Items stored from a collection
....

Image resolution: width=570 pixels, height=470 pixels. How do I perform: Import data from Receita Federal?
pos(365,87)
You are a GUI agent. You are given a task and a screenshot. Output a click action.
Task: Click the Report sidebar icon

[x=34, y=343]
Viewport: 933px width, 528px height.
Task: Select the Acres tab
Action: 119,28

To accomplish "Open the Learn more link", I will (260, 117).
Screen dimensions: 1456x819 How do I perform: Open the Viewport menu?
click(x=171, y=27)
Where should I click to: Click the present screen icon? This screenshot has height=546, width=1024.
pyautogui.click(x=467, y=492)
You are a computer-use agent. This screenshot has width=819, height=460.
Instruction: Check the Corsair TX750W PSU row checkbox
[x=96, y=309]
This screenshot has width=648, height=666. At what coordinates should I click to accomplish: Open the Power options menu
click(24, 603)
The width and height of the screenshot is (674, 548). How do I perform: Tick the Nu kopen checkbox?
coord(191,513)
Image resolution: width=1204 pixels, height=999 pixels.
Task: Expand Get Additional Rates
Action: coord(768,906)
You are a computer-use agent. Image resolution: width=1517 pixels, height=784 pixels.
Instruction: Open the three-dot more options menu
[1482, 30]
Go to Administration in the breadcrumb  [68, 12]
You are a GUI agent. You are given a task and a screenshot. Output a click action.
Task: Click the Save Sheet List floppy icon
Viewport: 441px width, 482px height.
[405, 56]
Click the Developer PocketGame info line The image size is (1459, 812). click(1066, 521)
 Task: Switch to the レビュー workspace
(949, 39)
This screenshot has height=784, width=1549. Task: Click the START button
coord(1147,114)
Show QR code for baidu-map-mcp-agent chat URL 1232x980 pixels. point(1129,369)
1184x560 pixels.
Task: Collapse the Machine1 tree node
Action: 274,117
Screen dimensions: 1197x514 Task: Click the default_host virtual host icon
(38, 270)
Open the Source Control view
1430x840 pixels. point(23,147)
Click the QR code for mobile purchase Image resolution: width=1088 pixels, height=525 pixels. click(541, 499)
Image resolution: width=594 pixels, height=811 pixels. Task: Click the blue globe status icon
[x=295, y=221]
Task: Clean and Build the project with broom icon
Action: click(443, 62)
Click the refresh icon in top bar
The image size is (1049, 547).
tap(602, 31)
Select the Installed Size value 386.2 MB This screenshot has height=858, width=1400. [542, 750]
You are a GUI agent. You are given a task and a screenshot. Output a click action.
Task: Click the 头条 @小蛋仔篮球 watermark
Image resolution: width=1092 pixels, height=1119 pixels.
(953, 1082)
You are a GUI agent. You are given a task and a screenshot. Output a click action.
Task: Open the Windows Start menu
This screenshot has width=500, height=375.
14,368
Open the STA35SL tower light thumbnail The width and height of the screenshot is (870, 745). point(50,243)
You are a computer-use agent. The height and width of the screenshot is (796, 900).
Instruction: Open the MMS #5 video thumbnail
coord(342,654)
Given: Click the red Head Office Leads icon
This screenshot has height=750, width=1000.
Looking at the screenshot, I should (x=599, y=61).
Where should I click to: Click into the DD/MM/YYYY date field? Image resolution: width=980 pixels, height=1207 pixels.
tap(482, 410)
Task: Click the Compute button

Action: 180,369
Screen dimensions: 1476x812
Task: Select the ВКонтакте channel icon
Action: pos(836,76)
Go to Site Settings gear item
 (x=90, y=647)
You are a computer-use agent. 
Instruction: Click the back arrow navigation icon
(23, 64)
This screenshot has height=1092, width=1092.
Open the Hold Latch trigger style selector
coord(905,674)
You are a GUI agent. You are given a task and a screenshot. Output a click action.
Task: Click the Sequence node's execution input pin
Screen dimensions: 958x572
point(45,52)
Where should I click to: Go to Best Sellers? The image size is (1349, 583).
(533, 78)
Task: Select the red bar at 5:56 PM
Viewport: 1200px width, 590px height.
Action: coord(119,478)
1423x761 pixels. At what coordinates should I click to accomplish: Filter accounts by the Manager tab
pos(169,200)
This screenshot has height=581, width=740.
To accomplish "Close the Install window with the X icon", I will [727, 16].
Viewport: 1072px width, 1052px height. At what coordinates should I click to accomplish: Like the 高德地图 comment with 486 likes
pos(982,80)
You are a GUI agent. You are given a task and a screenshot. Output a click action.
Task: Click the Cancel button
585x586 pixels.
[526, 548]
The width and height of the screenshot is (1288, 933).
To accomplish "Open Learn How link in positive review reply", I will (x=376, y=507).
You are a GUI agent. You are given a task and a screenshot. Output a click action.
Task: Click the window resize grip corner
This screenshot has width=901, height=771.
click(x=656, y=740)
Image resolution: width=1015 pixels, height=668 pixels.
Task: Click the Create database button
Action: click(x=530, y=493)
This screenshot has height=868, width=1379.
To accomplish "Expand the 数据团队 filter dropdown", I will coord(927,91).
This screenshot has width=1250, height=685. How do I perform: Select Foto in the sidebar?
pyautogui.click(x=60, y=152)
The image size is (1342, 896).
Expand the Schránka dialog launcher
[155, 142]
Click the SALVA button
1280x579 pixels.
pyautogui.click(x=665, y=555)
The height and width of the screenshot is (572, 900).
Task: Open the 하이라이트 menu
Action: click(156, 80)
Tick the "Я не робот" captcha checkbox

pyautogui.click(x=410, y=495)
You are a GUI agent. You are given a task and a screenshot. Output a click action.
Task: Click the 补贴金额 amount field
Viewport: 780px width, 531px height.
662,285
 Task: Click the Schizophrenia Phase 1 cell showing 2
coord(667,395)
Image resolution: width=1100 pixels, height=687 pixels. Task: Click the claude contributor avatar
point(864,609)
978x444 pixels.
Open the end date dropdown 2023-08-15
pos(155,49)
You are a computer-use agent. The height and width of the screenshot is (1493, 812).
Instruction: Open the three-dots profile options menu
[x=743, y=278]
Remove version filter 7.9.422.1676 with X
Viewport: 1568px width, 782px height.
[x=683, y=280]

....

Set down all of the material above again, word for word and without changing anything.

Image resolution: width=570 pixels, height=470 pixels. How do I perform: Import data from Receita Federal?
pos(365,87)
You are a GUI agent. You are given a task and a screenshot. Output a click action.
Task: Click the Report sidebar icon

[x=34, y=343]
Viewport: 933px width, 528px height.
Task: Select the Acres tab
Action: 119,28

To accomplish "Open the Learn more link", I will (260, 117).
Screen dimensions: 1456x819 How do I perform: Open the Viewport menu?
click(x=171, y=27)
Where should I click to: Click the present screen icon? This screenshot has height=546, width=1024.
pyautogui.click(x=467, y=492)
You are a computer-use agent. This screenshot has width=819, height=460.
Instruction: Check the Corsair TX750W PSU row checkbox
[x=96, y=309]
This screenshot has width=648, height=666. At what coordinates should I click to accomplish: Open the Power options menu
click(24, 603)
The width and height of the screenshot is (674, 548). How do I perform: Tick the Nu kopen checkbox?
coord(191,513)
Image resolution: width=1204 pixels, height=999 pixels.
Task: Expand Get Additional Rates
Action: coord(768,906)
You are a computer-use agent. Image resolution: width=1517 pixels, height=784 pixels.
Instruction: Open the three-dot more options menu
[1482, 30]
Go to Administration in the breadcrumb  [68, 12]
You are a GUI agent. You are given a task and a screenshot. Output a click action.
Task: Click the Save Sheet List floppy icon
Viewport: 441px width, 482px height.
[405, 56]
Click the Developer PocketGame info line The image size is (1459, 812). click(1066, 521)
 Task: Switch to the レビュー workspace
(949, 39)
This screenshot has height=784, width=1549. Task: Click the START button
coord(1147,114)
Show QR code for baidu-map-mcp-agent chat URL 1232x980 pixels. point(1129,369)
1184x560 pixels.
Task: Collapse the Machine1 tree node
Action: 274,117
Screen dimensions: 1197x514 Task: Click the default_host virtual host icon
(38, 270)
Open the Source Control view
1430x840 pixels. point(23,147)
Click the QR code for mobile purchase Image resolution: width=1088 pixels, height=525 pixels. click(541, 499)
Image resolution: width=594 pixels, height=811 pixels. Task: Click the blue globe status icon
[x=295, y=221]
Task: Clean and Build the project with broom icon
Action: click(443, 62)
Click the refresh icon in top bar
The image size is (1049, 547).
tap(602, 31)
Select the Installed Size value 386.2 MB This screenshot has height=858, width=1400. [542, 750]
You are a GUI agent. You are given a task and a screenshot. Output a click action.
Task: Click the 头条 @小蛋仔篮球 watermark
Image resolution: width=1092 pixels, height=1119 pixels.
(953, 1082)
You are a GUI agent. You are given a task and a screenshot. Output a click action.
Task: Open the Windows Start menu
This screenshot has width=500, height=375.
14,368
Open the STA35SL tower light thumbnail The width and height of the screenshot is (870, 745). point(50,243)
You are a computer-use agent. The height and width of the screenshot is (796, 900).
Instruction: Open the MMS #5 video thumbnail
coord(342,654)
Given: Click the red Head Office Leads icon
This screenshot has height=750, width=1000.
Looking at the screenshot, I should (x=599, y=61).
Where should I click to: Click into the DD/MM/YYYY date field? Image resolution: width=980 pixels, height=1207 pixels.
tap(482, 410)
Task: Click the Compute button

Action: 180,369
Screen dimensions: 1476x812
Task: Select the ВКонтакте channel icon
Action: pos(836,76)
Go to Site Settings gear item
 (x=90, y=647)
You are a computer-use agent. 
Instruction: Click the back arrow navigation icon
(23, 64)
This screenshot has height=1092, width=1092.
Open the Hold Latch trigger style selector
coord(905,674)
You are a GUI agent. You are given a task and a screenshot. Output a click action.
Task: Click the Sequence node's execution input pin
Screen dimensions: 958x572
point(45,52)
Where should I click to: Go to Best Sellers? The image size is (1349, 583).
(533, 78)
Task: Select the red bar at 5:56 PM
Viewport: 1200px width, 590px height.
Action: coord(119,478)
1423x761 pixels. At what coordinates should I click to accomplish: Filter accounts by the Manager tab
pos(169,200)
This screenshot has height=581, width=740.
To accomplish "Close the Install window with the X icon", I will [727, 16].
Viewport: 1072px width, 1052px height. At what coordinates should I click to accomplish: Like the 高德地图 comment with 486 likes
pos(982,80)
You are a GUI agent. You are given a task and a screenshot. Output a click action.
Task: Click the Cancel button
585x586 pixels.
[526, 548]
The width and height of the screenshot is (1288, 933).
To accomplish "Open Learn How link in positive review reply", I will (x=376, y=507).
You are a GUI agent. You are given a task and a screenshot. Output a click action.
Task: Click the window resize grip corner
This screenshot has width=901, height=771.
click(x=656, y=740)
Image resolution: width=1015 pixels, height=668 pixels.
Task: Click the Create database button
Action: click(x=530, y=493)
This screenshot has height=868, width=1379.
To accomplish "Expand the 数据团队 filter dropdown", I will coord(927,91).
This screenshot has width=1250, height=685. How do I perform: Select Foto in the sidebar?
pyautogui.click(x=60, y=152)
The image size is (1342, 896).
Expand the Schránka dialog launcher
[155, 142]
Click the SALVA button
1280x579 pixels.
pyautogui.click(x=665, y=555)
The height and width of the screenshot is (572, 900).
Task: Open the 하이라이트 menu
Action: click(156, 80)
Tick the "Я не робот" captcha checkbox

pyautogui.click(x=410, y=495)
You are a GUI agent. You are given a task and a screenshot. Output a click action.
Task: Click the 补贴金额 amount field
Viewport: 780px width, 531px height.
662,285
 Task: Click the Schizophrenia Phase 1 cell showing 2
coord(667,395)
Image resolution: width=1100 pixels, height=687 pixels. Task: Click the claude contributor avatar
point(864,609)
978x444 pixels.
Open the end date dropdown 2023-08-15
pos(155,49)
You are a computer-use agent. The height and width of the screenshot is (1493, 812).
Instruction: Open the three-dots profile options menu
[x=743, y=278]
Remove version filter 7.9.422.1676 with X
Viewport: 1568px width, 782px height.
[x=683, y=280]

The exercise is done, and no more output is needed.